Support stands for longitudinal objects, and in particular, support stands for Christmas trees, posts, poles, and similar objects.

Description of Related Art

A variety of stands for Christmas trees have been produced over the many centuries of the Christmas tree tradition. Some of the key requirements and/or attributes of a Christmas tree stand are as follows:

• • Accepts a range of sizes and shapes of tree trunks.
  • Easy to secure to the tree.
  • Easy to erect the tree.
  • Holds the tree up straight and firmly maintains a straight position over the entire period of use.
  • Holds sufficient water to keep the tree hydrated.
  • Stable—no wobble when erected.
  • Simple construction with minimal parts.
  • Assembly and erection requires only common household tools.

In spite of the efforts of many individuals to provide a satisfactory Christmas tree stand, there remains a need for a stand that has these attributes, and that can be provided at a relatively low cost.

--- Raw data ---
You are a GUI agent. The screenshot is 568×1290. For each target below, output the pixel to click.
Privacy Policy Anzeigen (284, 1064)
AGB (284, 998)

--- Set problem 1 ---
Reproduce word for word the passage of the Christmas tree stand text starting at "A variety of" and ending at "erect the tree.".
--- Set problem 2 ---
Translate this sentence from the Christmas tree stand text into Spanish: "A variety of stands for Christmas trees have been produced over the many centuries of the Christmas tree tradition."

--- Answer 1 ---
A variety of stands for Christmas trees have been produced over the many centuries of the Christmas tree tradition. Some of the key requirements and/or attributes of a Christmas tree stand are as follows:

• • Accepts a range of sizes and shapes of tree trunks.
  • Easy to secure to the tree.
  • Easy to erect the tree.

--- Answer 2 ---
Se han fabricado diversos soportes para árboles de Navidad a lo largo de los muchos siglos de la tradición del árbol de Navidad.